▸ **Work to be completed**: The line holding "This screenshot has width=387, height=562." and every line after it through the end of the entries below: retype these exactly and nothing more.

○ ○ ○ ○

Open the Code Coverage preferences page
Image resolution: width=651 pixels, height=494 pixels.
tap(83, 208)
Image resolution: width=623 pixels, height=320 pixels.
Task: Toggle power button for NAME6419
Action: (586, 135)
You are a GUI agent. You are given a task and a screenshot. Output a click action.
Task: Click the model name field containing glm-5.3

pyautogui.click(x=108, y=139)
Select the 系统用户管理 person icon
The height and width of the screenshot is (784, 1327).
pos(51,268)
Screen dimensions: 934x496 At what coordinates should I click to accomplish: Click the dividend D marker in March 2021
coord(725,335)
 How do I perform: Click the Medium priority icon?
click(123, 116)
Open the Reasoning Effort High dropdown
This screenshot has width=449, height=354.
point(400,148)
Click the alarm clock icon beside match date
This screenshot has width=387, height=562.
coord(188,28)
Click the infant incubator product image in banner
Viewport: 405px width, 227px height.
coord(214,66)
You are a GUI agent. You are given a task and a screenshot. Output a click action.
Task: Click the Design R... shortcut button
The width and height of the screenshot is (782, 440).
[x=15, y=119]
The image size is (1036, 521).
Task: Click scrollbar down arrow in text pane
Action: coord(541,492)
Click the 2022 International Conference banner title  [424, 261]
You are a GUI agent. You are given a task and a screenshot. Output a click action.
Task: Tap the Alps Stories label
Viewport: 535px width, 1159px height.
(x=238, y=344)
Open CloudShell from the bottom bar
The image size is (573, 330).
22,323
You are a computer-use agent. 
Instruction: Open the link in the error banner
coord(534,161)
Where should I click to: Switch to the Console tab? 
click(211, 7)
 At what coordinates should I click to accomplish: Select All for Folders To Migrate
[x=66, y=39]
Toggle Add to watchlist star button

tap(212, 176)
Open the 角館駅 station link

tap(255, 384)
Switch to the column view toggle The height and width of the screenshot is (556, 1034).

○ ○ ○ ○

▸ **Reply**:
This screenshot has width=387, height=562.
coord(188,28)
Click the infant incubator product image in banner
Viewport: 405px width, 227px height.
coord(214,66)
You are a GUI agent. You are given a task and a screenshot. Output a click action.
Task: Click the Design R... shortcut button
The width and height of the screenshot is (782, 440).
[x=15, y=119]
The image size is (1036, 521).
Task: Click scrollbar down arrow in text pane
Action: coord(541,492)
Click the 2022 International Conference banner title  [424, 261]
You are a GUI agent. You are given a task and a screenshot. Output a click action.
Task: Tap the Alps Stories label
Viewport: 535px width, 1159px height.
(x=238, y=344)
Open CloudShell from the bottom bar
The image size is (573, 330).
22,323
You are a computer-use agent. 
Instruction: Open the link in the error banner
coord(534,161)
Where should I click to: Switch to the Console tab? 
click(211, 7)
 At what coordinates should I click to accomplish: Select All for Folders To Migrate
[x=66, y=39]
Toggle Add to watchlist star button

tap(212, 176)
Open the 角館駅 station link

tap(255, 384)
Switch to the column view toggle The height and width of the screenshot is (556, 1034).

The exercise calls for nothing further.